= Work task =
Return word for word the stretch from the line containing "At what (x,y)" through the end of the items, including both ends. Leave the pictures out of your answer.
[[ Records shown, beginning ]]
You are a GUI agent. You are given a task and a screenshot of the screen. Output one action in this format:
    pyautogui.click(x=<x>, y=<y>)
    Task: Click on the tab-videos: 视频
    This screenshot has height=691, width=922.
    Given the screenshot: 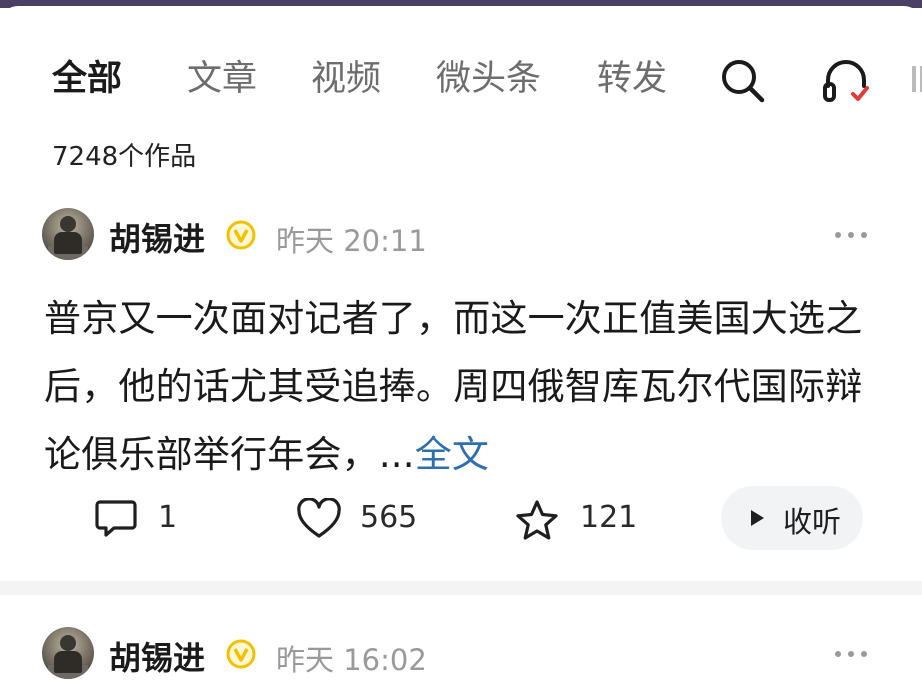 What is the action you would take?
    pyautogui.click(x=346, y=79)
    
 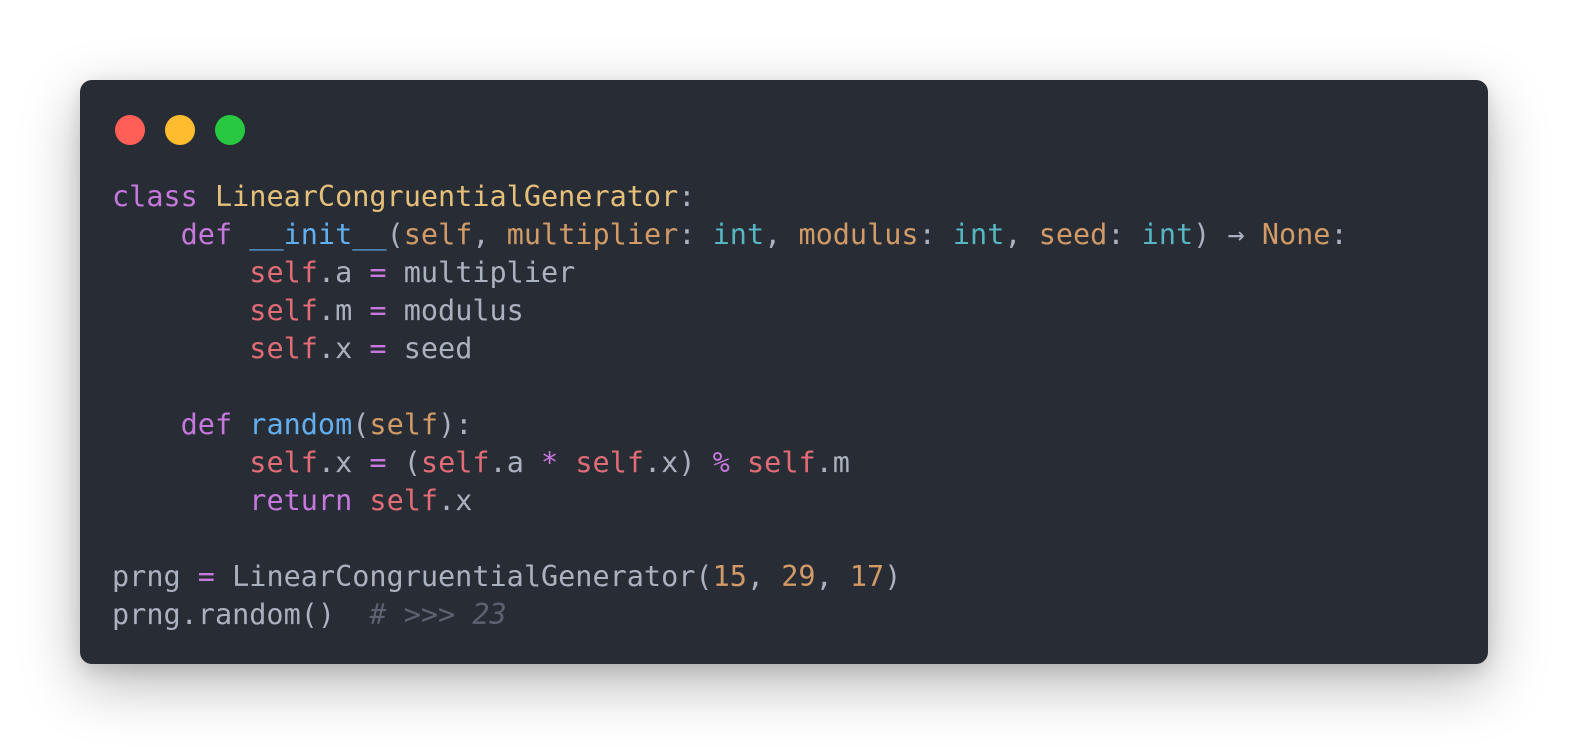 I want to click on code-token-plain: seed, so click(x=430, y=348).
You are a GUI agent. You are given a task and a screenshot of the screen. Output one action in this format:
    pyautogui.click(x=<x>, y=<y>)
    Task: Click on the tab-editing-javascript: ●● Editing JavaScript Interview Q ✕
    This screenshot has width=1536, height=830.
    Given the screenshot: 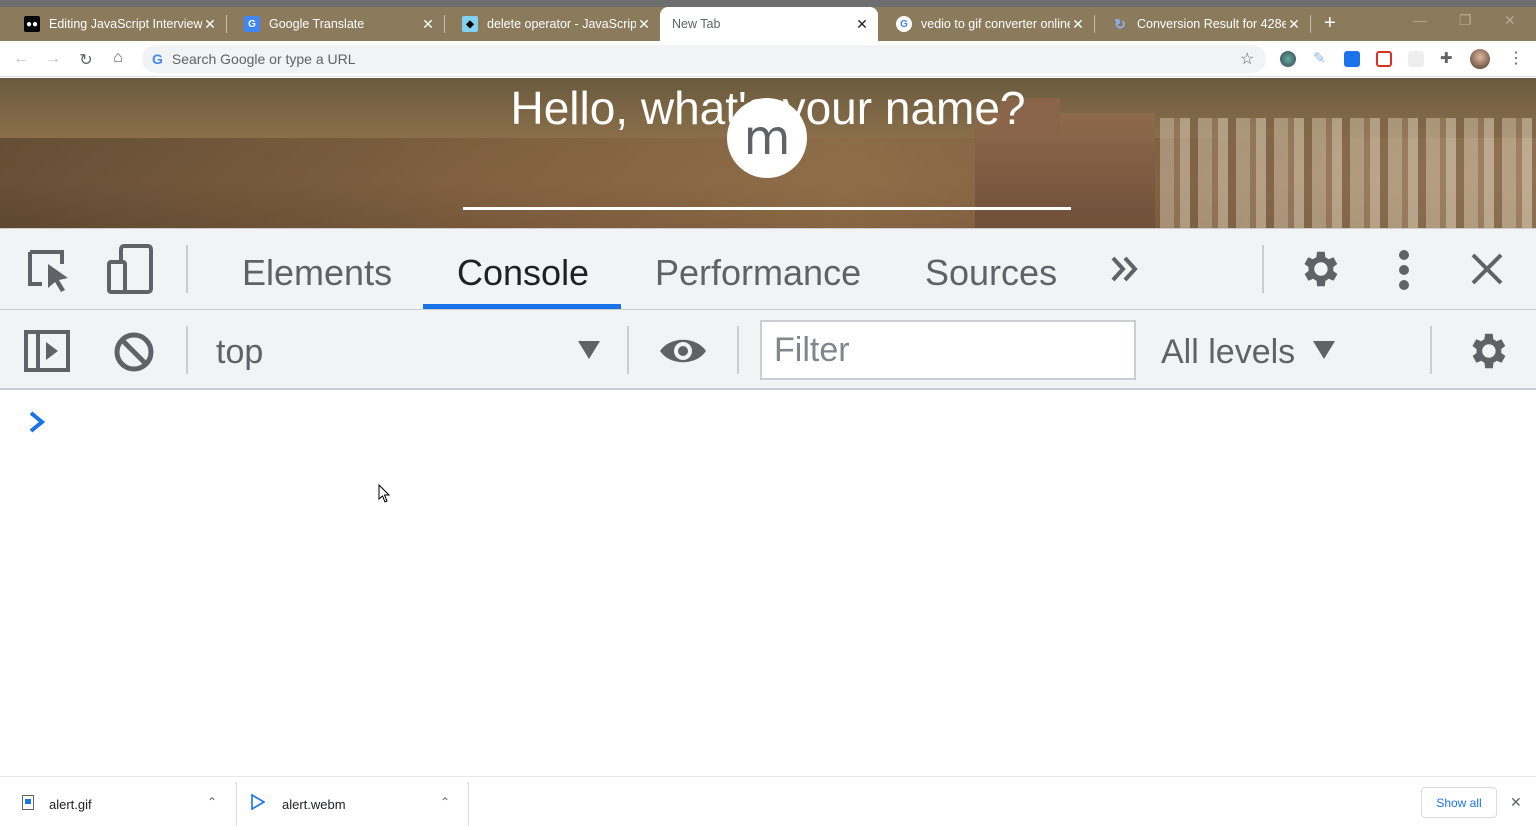 What is the action you would take?
    pyautogui.click(x=116, y=24)
    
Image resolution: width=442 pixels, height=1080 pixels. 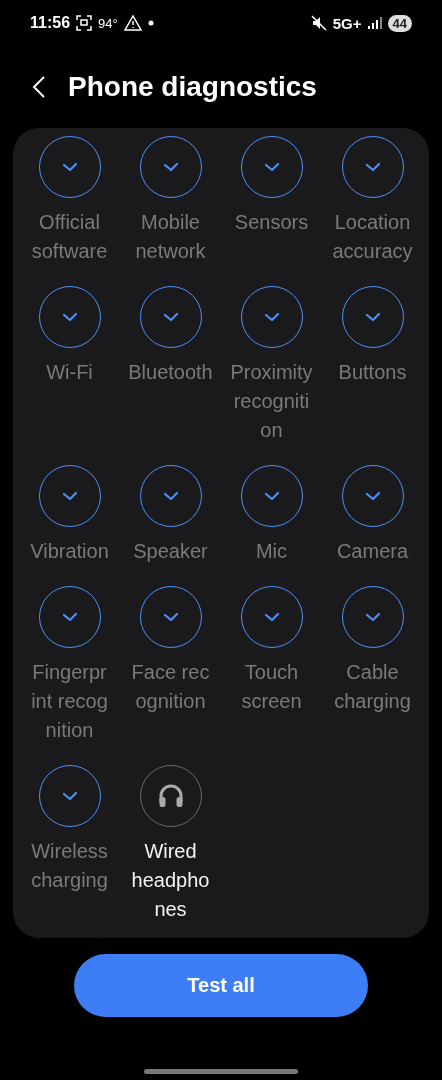 I want to click on test-label: Cable charging, so click(x=372, y=687).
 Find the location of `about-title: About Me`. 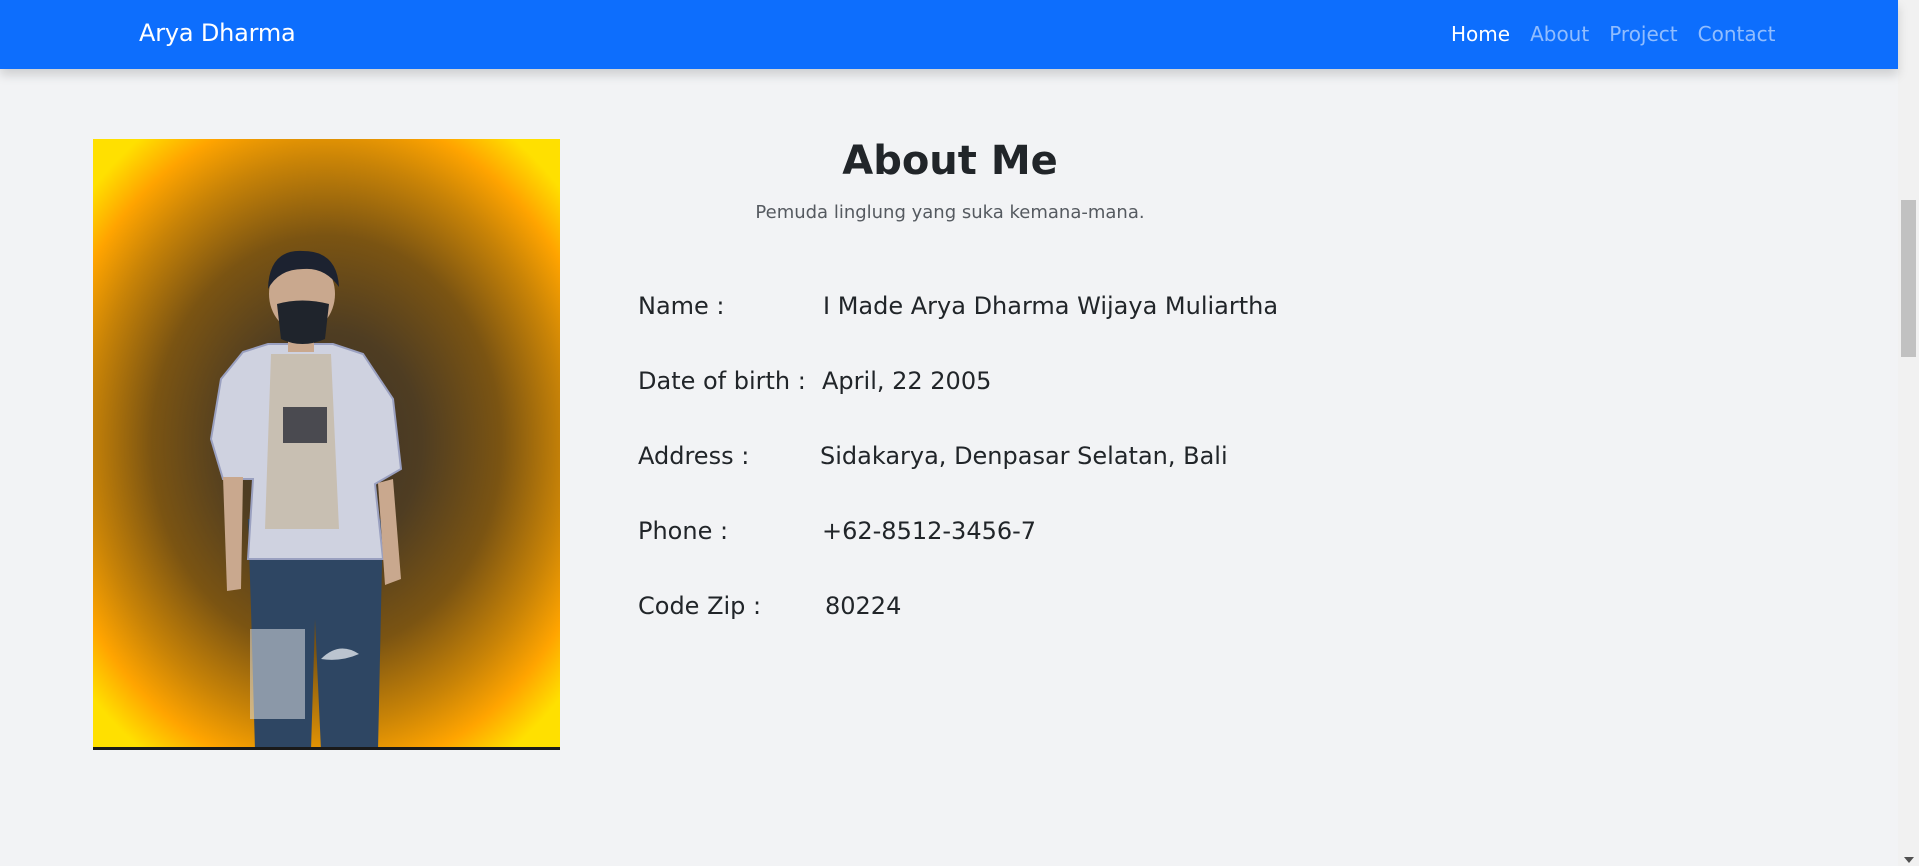

about-title: About Me is located at coordinates (950, 161).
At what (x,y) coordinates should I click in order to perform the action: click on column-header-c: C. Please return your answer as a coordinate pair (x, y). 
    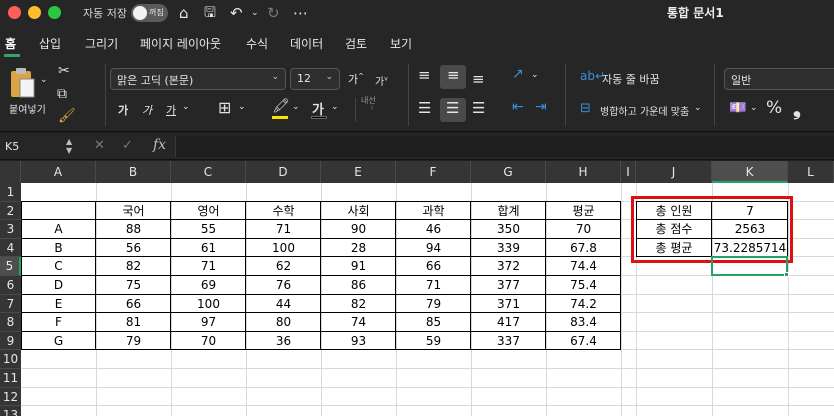
    Looking at the image, I should click on (208, 172).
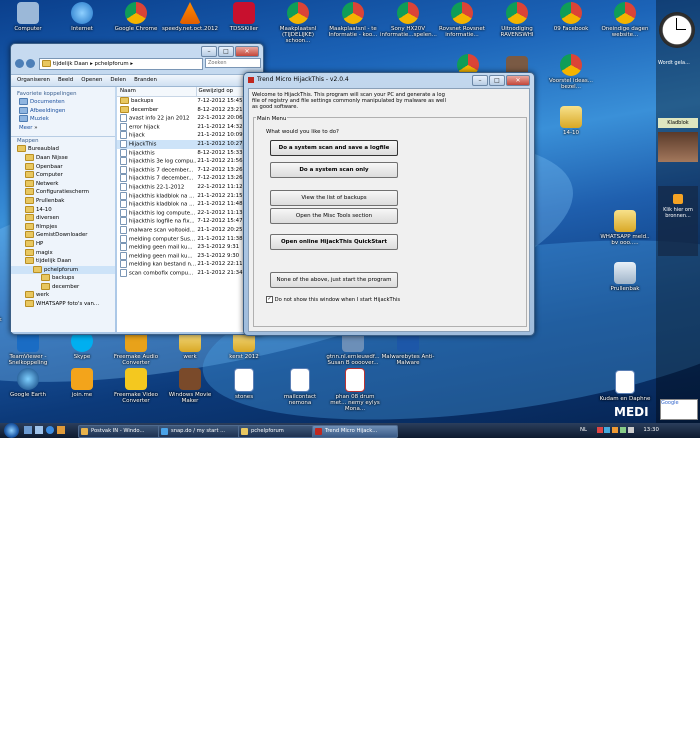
[[ Records shown, end ]]
= Answer to this task =
At what (x,y) coordinates should I click in order to perform the action: click on column-header-c: C. Please return your answer as a coordinate pair (x, y). 
    Looking at the image, I should click on (208, 172).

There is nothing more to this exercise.